- _THE PROBLEM_: Lines before the one containing "Task: Open Google Chrome from the taskbar" are left out; copy that line and every later line through the end of the data exactly.

(Records contained in a dataset)
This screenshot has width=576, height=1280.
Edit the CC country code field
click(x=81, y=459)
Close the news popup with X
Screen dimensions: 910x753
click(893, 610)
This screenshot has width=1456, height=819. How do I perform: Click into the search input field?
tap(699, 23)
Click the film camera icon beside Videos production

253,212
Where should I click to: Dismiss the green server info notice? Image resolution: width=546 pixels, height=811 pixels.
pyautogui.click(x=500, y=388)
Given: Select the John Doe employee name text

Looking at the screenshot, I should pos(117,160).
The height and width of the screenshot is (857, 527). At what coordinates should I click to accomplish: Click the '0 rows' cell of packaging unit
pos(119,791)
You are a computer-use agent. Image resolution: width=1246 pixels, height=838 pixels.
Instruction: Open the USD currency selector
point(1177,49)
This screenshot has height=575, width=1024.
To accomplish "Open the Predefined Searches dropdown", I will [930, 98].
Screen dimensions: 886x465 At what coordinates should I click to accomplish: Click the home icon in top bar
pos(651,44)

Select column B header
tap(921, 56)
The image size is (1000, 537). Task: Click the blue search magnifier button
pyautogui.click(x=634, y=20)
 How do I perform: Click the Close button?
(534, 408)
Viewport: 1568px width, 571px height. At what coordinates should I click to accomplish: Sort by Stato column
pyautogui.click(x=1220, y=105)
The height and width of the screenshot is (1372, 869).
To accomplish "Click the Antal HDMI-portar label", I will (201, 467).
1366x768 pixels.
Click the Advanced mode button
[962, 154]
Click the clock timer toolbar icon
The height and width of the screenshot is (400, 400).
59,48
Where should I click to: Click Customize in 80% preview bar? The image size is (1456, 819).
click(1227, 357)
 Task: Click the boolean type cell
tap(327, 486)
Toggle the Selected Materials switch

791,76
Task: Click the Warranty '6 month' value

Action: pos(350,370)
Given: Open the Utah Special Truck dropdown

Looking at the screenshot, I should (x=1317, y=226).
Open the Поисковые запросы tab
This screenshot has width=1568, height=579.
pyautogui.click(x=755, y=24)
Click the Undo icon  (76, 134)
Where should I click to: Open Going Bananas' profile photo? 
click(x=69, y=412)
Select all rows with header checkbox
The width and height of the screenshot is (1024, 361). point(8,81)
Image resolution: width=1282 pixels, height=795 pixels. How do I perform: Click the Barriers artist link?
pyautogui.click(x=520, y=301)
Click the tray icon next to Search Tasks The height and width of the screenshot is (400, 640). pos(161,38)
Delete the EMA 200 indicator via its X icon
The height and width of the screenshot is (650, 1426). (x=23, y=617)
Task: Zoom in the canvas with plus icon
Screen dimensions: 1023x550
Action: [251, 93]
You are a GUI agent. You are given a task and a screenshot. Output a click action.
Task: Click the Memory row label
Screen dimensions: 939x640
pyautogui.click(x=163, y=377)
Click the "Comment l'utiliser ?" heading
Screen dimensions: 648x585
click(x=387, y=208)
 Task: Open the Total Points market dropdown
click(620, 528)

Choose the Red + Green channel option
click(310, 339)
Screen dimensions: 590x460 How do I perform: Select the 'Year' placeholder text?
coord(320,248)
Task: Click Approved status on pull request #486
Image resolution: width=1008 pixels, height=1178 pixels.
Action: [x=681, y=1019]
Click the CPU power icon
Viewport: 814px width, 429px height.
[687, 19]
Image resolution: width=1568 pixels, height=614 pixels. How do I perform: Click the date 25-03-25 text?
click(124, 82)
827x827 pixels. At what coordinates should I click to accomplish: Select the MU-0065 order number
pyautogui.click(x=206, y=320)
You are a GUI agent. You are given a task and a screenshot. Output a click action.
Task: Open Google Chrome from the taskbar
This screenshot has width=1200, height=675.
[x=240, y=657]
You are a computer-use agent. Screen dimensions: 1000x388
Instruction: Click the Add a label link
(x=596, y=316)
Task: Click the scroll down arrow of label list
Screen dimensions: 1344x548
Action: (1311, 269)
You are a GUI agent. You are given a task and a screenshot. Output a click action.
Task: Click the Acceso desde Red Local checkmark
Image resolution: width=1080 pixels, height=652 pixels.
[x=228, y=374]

- _ANSWER BELOW_:
Task: Open Google Chrome from the taskbar
This screenshot has width=1200, height=675.
[x=240, y=657]
You are a computer-use agent. Screen dimensions: 1000x388
Instruction: Click the Add a label link
(x=596, y=316)
Task: Click the scroll down arrow of label list
Screen dimensions: 1344x548
Action: (1311, 269)
You are a GUI agent. You are given a task and a screenshot. Output a click action.
Task: Click the Acceso desde Red Local checkmark
Image resolution: width=1080 pixels, height=652 pixels.
[x=228, y=374]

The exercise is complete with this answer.